ECLI:NL:RBDHA:2022:10771
Rechtbank Den Haag
- Eerste aanleg - enkelvoudig
- Rechtspraak.nl
Onderzoek naar ondertoezichtstelling en machtiging tot uithuisplaatsing van een minderjarige in een gesloten accommodatie voor jeugdhulp
Op 20 september 2022 heeft de kinderrechter in de Rechtbank Den Haag uitspraak gedaan in een zaak betreffende de ondertoezichtstelling en de machtiging tot uithuisplaatsing van een minderjarige, geboren op 8 juli 2005. De zaak is aanhangig gemaakt door de Raad voor de Kinderbescherming, regio Haaglanden, die ernstige zorgen heeft over de ontwikkeling en veiligheid van de minderjarige. De kinderrechter heeft kennisgenomen van het verzoekschrift en de bijlagen, waaronder een raadsrapport en instemmingsverklaringen van betrokkenen. De minderjarige verblijft op dat moment in een gesloten accommodatie voor jeugdhulp en heeft een positieve ontwikkeling doorgemaakt, wat de Raad motiveert om een vervolgplaatsing voor te stellen.
De kinderrechter heeft de zaak met gesloten deuren behandeld, waarbij de ouders niet verschenen. De minderjarige is in raadkamer gehoord, bijgestaan door haar advocaat. De kinderrechter oordeelt dat de gronden voor ondertoezichtstelling aanwezig zijn en dat het noodzakelijk is om de minderjarige onder toezicht te stellen tot aan haar meerderjarigheid. Tevens wordt een machtiging verleend voor gesloten plaatsing in een accommodatie voor jeugdhulp voor de duur van zes maanden, zodat de minderjarige de begeleiding en structuur kan krijgen die zij nodig heeft om aan haar toekomst te werken.
De kinderrechter benadrukt het belang van een jeugdbeschermer die toezicht houdt op de ontwikkeling van de minderjarige en de juiste hulpverlening inzet. De beslissing is mondeling gegeven en in het openbaar uitgesproken, met de mogelijkheid voor hoger beroep binnen drie maanden na de uitspraak.

▬▬▬

[OPDRACHT]:
Neem uit de brontekst hierboven letterlijk het stuk over dat loopt van "De kinderrechter heeft de" tot en met "toekomst te werken.".

▬▬▬

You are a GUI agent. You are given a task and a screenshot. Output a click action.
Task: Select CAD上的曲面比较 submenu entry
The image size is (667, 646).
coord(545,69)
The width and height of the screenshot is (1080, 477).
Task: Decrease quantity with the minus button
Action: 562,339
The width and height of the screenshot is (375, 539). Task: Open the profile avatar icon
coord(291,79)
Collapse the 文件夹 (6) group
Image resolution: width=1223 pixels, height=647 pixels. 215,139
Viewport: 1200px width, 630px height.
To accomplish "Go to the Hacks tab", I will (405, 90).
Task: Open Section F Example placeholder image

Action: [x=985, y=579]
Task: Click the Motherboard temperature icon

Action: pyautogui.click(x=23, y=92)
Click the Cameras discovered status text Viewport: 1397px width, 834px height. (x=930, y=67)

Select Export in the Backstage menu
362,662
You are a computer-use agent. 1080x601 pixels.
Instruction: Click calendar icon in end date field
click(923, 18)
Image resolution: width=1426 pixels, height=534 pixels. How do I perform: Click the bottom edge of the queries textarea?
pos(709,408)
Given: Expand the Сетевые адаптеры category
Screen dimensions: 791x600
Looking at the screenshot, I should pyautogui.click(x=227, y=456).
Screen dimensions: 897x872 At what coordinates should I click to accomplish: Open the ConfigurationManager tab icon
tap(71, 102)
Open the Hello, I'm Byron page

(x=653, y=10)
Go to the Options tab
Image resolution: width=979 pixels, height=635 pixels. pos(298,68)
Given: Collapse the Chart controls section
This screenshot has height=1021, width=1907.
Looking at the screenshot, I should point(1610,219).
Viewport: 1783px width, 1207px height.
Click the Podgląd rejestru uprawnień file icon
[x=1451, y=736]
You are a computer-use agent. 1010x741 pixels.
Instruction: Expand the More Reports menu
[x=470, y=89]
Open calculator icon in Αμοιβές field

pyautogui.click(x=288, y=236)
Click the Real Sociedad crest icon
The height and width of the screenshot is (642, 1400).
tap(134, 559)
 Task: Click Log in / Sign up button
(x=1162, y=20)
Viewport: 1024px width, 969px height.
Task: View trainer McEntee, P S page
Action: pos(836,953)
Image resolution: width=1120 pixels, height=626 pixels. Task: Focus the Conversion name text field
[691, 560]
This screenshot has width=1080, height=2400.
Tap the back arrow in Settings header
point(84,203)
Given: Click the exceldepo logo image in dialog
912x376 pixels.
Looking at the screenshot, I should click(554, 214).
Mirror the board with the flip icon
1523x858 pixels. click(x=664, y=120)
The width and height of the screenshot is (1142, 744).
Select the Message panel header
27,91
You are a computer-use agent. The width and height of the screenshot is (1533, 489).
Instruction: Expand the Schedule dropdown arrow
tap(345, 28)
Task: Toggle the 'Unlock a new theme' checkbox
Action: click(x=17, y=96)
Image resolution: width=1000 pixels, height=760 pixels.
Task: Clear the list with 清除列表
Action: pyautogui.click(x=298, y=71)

▬▬▬

[ANTWOORD]:
De kinderrechter heeft de zaak met gesloten deuren behandeld, waarbij de ouders niet verschenen. De minderjarige is in raadkamer gehoord, bijgestaan door haar advocaat. De kinderrechter oordeelt dat de gronden voor ondertoezichtstelling aanwezig zijn en dat het noodzakelijk is om de minderjarige onder toezicht te stellen tot aan haar meerderjarigheid. Tevens wordt een machtiging verleend voor gesloten plaatsing in een accommodatie voor jeugdhulp voor de duur van zes maanden, zodat de minderjarige de begeleiding en structuur kan krijgen die zij nodig heeft om aan haar toekomst te werken.